As the FAIR model and risk quantification brings cyber risk management in line with the rest of enterprise risk management, the roles of CISO and CRO also pull closer together. A panel discussion at the recent 2018 FAIR Conference showed a cooperative CISO/CRO relationship in action – Omar Khawaja, CISO at Highmark Health and Dennis Cronin, CRO at Highmark got into details on how they tag team cyber risk reporting, with input from moderator Amjed Saffarini, CEO, CyberVista and Mary Ann Blair, CISO, Carnegie Mellon University, the host for FAIRCON18.
Some tips from the discussion, especially for CISOs:
- Make sure to align methodologies for cyber risk management with the ERM program.
- Develop a direct reporting relationship by CISO and CRO with the audit committee of the board.
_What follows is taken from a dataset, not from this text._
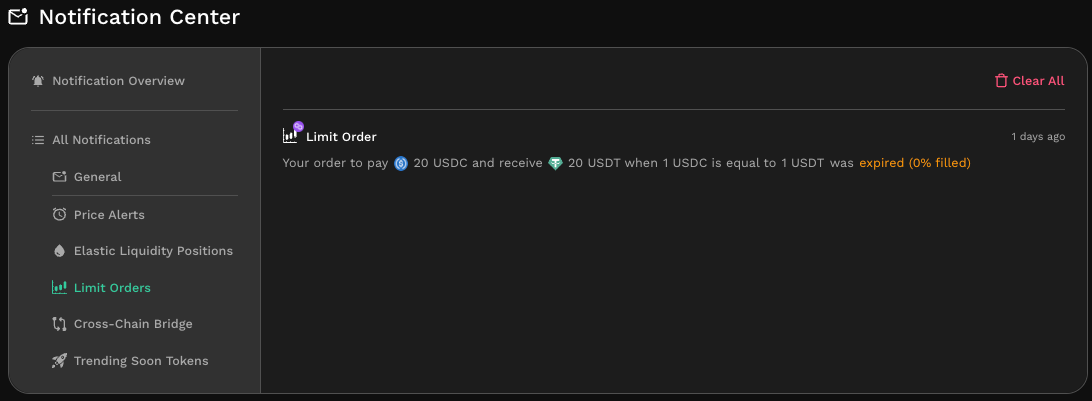Click the blue USDC token icon

(x=400, y=164)
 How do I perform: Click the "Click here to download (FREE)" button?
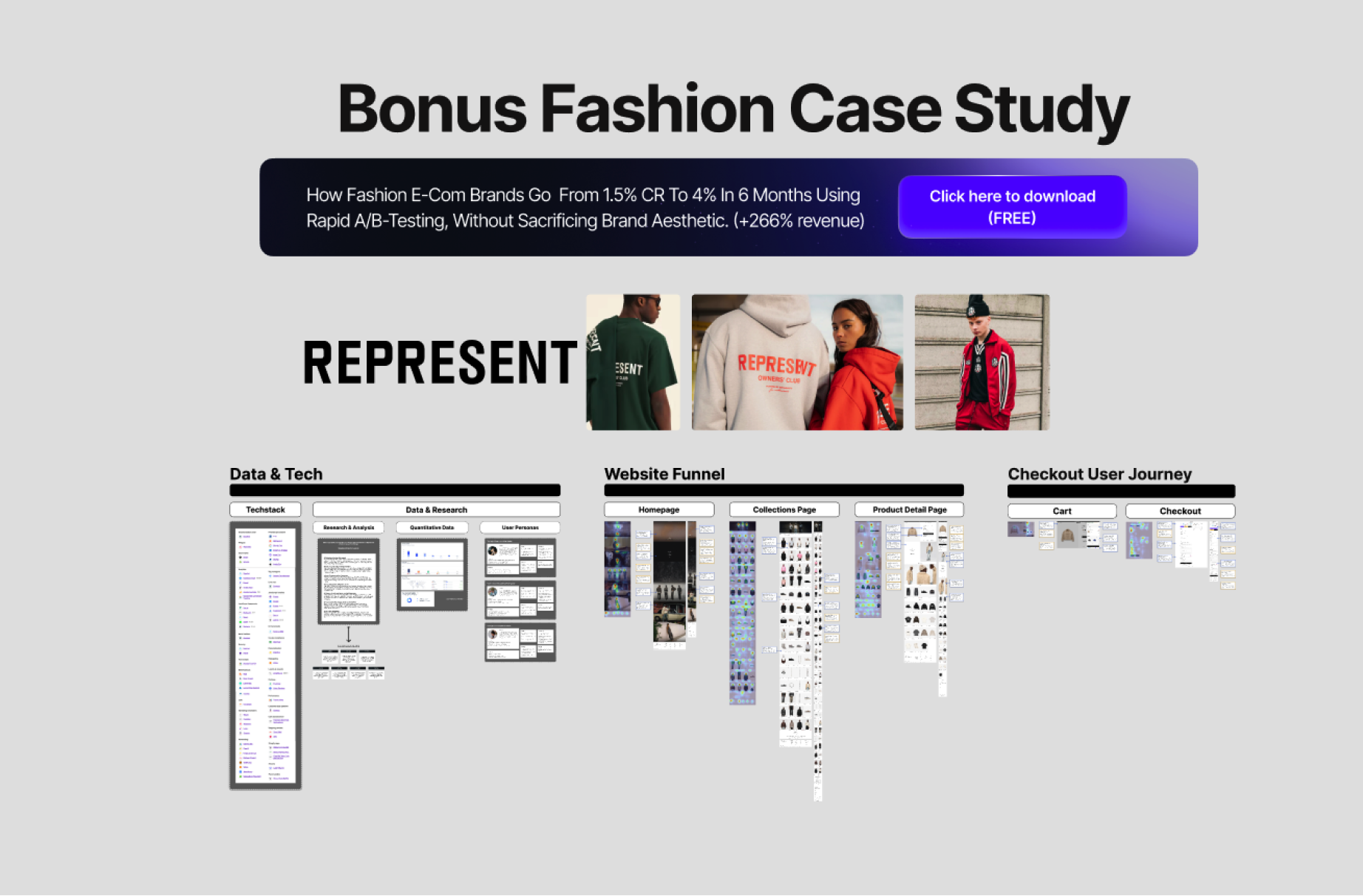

- Reach out to senior executives and develop relationships so they enjoy hearing from you. For instance, Omar recently held meetings with executives to discuss their personal online safety.
- “Make sure we are part of the operational fabric of the organization,” Omar says. “We would much rather the business reach out to us and say, ‘We’re doing this [initiative], can you help us do it safely?‘”
- Keep infosec and risk staffs in constant contact.
- Let everyone know that cybersecurity has high level support from the C-suite and the board.